**Written problem:** Give as a numbered list, with blank lines omitted, the lines of the listing from the line containing "Toggle password visibility eye icon" to the line containing "coord(527,541)", both included.
^^^^^^^^^^^^^^^^
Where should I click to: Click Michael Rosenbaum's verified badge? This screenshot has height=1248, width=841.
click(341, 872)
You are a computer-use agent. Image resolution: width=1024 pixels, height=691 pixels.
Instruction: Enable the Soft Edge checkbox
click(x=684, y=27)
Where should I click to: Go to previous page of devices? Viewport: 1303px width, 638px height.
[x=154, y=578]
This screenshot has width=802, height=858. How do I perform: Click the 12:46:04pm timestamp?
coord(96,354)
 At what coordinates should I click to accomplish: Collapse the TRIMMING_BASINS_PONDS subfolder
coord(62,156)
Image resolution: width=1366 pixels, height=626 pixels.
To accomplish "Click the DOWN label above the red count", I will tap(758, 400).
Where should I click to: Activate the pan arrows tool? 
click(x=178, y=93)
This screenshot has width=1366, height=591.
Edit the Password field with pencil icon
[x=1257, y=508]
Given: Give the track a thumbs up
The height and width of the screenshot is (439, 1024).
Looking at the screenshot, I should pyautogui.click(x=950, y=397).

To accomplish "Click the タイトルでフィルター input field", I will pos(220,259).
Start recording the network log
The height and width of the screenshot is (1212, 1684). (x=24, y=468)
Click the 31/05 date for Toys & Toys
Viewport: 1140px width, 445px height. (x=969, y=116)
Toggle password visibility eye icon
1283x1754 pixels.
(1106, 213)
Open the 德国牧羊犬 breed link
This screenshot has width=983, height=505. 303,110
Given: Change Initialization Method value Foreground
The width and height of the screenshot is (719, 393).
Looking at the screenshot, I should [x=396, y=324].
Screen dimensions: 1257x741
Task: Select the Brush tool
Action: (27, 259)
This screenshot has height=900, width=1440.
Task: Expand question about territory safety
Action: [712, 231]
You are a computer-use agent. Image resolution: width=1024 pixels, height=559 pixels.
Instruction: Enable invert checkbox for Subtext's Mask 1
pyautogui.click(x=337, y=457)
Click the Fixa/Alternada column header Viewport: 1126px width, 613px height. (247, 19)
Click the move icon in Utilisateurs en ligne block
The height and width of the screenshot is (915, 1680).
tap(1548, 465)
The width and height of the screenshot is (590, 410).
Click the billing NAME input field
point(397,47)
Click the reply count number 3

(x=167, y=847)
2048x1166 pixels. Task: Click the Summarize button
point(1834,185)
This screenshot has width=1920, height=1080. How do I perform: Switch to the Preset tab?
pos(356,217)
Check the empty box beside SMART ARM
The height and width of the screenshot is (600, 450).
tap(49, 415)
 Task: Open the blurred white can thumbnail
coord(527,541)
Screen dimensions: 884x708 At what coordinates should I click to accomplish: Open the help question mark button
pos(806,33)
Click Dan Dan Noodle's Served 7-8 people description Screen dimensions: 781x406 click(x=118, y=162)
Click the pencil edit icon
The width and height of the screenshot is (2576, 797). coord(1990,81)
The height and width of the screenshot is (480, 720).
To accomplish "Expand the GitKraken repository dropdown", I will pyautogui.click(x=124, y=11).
^^^^^^^^^^^^^^^^
**Solution to the exercise:**
1. Toggle password visibility eye icon
2. 1283x1754 pixels.
3. (1106, 213)
4. Open the 德国牧羊犬 breed link
5. This screenshot has width=983, height=505. 303,110
6. Given: Change Initialization Method value Foreground
7. The width and height of the screenshot is (719, 393).
8. Looking at the screenshot, I should [x=396, y=324].
9. Screen dimensions: 1257x741
10. Task: Select the Brush tool
11. Action: (27, 259)
12. This screenshot has height=900, width=1440.
13. Task: Expand question about territory safety
14. Action: [712, 231]
15. You are a computer-use agent. Image resolution: width=1024 pixels, height=559 pixels.
16. Instruction: Enable invert checkbox for Subtext's Mask 1
17. pyautogui.click(x=337, y=457)
18. Click the Fixa/Alternada column header Viewport: 1126px width, 613px height. (247, 19)
19. Click the move icon in Utilisateurs en ligne block
20. The height and width of the screenshot is (915, 1680).
21. tap(1548, 465)
22. The width and height of the screenshot is (590, 410).
23. Click the billing NAME input field
24. point(397,47)
25. Click the reply count number 3
26. (x=167, y=847)
27. 2048x1166 pixels. Task: Click the Summarize button
28. point(1834,185)
29. This screenshot has width=1920, height=1080. How do I perform: Switch to the Preset tab?
30. pos(356,217)
31. Check the empty box beside SMART ARM
32. The height and width of the screenshot is (600, 450).
33. tap(49, 415)
34.  Task: Open the blurred white can thumbnail
35. coord(527,541)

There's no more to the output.